Consumers are spending their stimulus money and their extra $600 a week in unemployment benefits, and now the extra $300 a week in unemployment benefits, and their fraudulently obtained unemployment benefits. And they’re also spending the money they’re not paying to landlords because they’ve stopped making rent payments due to the eviction ban. And they’re spending the money they’re not paying to mortgage lenders because their mortgages are now in forbearance and they don’t have to make mortgage payments. And they’re spending on other stuff the money they’re not spending on airline tickets and restaurants and hotels.
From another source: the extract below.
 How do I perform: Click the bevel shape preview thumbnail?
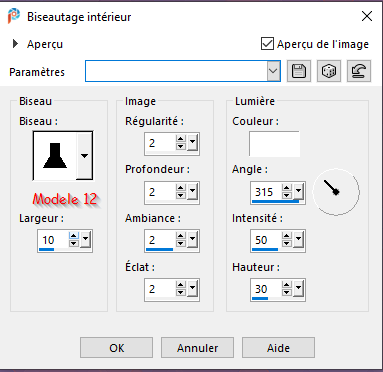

In other words, consumers are spending, but not always where they used to, and retail sales have hit a record in July and August, and much of this retailed merchandise was imported.
A merchandise trade deficit is a negative for the economy. And it’s a negative for the GDP calculations. It lowers GDP. The stimulus money – the portion that went overseas – stimulated the economies overseas, and these countries, steeped in their economic troubles, countered by cutting back in purchases from the US.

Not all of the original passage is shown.